As I can't visit Venice this year, I've contented myself with buying the book. There are contributions from:

  • Tim Flannery - an influential environmentalist, discussing the history and continuing relevance of the Great Artesian Basin, including the hot pools at Moree, Lightning Ridge and Pilliga in NSW and other states;
  • Ian Thorpe, Olympic champion, talks about what is so appealing about the act of swimming, what he loves about pools and the feel of water;
  • Designers Anna Plunkett and Luke Sales explore their experiences of the pool growing up, and the pool in memories of childhood;
  • Christos Tsolkas, author of Barracuda (starting soon as a drama series on ABC TV). He sees the pool as a deeply symbolic artefact of Australian culture. He tells the story of the pool from his childhood into adulthood;
  • Anna Funder, award winning author, looks at the importance of public pools in the towns and cities of Australia;
  • Hetti Perkins tells the story of the Freedom Riders who challenged the exclusion of Aboriginal people from the public pool in Moree in 1965. It was a turning point for the struggle for Aboriginal rights in Australia; working towards a PhD on the role of the public pool in Australia. Here she talks about competitive swimming and its legacy;
  • Singer-songwriter Paul Kelly has got into deep water in many places on his tours and speaks of a place for family gatherings, celebrations and everyday meditations. 
It even includes my favourite Women's Weekly swimming pool cake recipe. And lots of great illustrations.







Friday, 11 March 2016

Darelle and Sally's Swimming Adventures Part 7: South Coogee and South Maroubra

On a fairly overcast, but hot and humid day, we set off to find the rock pool (Ivor Rowe) at South Coogee. It's a natural pool which was enlarged in the 1960s.

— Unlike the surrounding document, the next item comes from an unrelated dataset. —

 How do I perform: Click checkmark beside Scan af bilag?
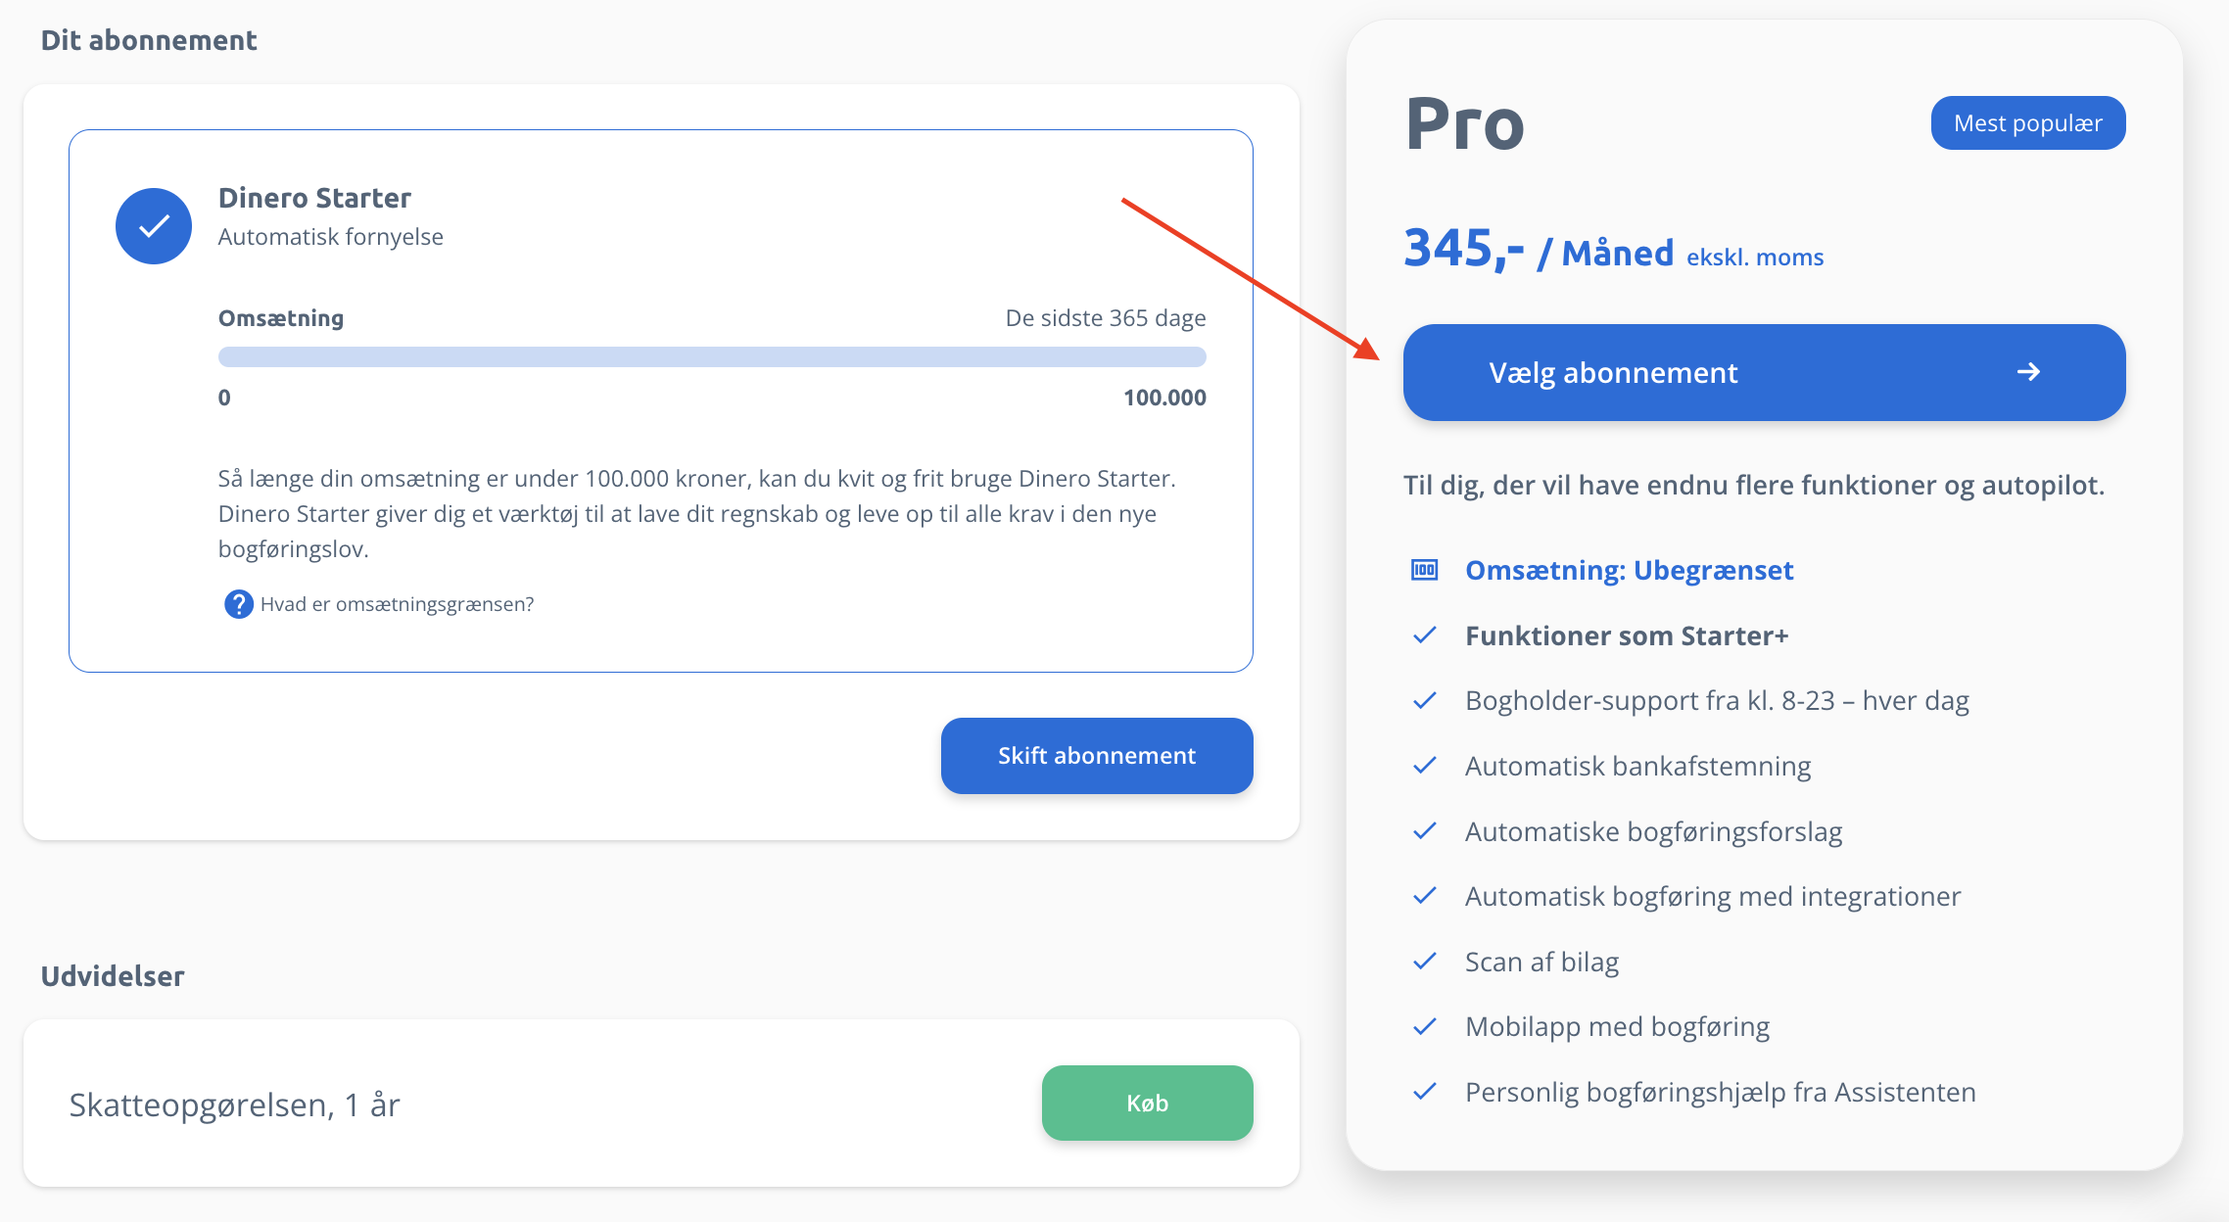click(1425, 962)
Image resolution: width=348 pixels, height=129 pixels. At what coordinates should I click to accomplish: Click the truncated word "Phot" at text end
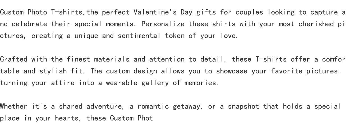tap(145, 118)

We arrived at high tide, and there was a high swell, so we didn't venture down - the steps looked really really slippery too - lots of algae on them.












So, we took off to search for the rock pools at South Maroubra, to discover that they are mainly revealed at low tide. We arrived at peak high tide (1.83m). Still, there were pools and headland to explore, and a nice cup of coffee back at the cafe at the Surf Club afterwards!























Fortunately we only saw the sign!



Wednesday, 3 February 2016

Darelle and Sally's Swimming Adventures Part 6: Nielsen Park


Today's swimming adventure destination was Nielsen Park - another fabulous harbour beach in the eastern suburb of Vaucluse (between Parsley Bay, our second destination, and Redleaf Pool, with a view across to Clifton Gardens.

There is a gorgeous netted, sandy swimming beach, plenty of grass and vast shady picnic areas.

The kiosk/cafe has good cafe, the wait staff were friendly and helpful. There's a casual takeaway kiosk as well as an attractive inside dining room, and where we chose, birdseye verandah seating.

We watched a pair of dolphins frolicking in the harbour from our spot.

Toilets and change rooms are adequate. Parking is at a premium in nearby streets. But you can have a peek at how some of Sydney's wealthiest residents are accommodated on the walk to and from the car!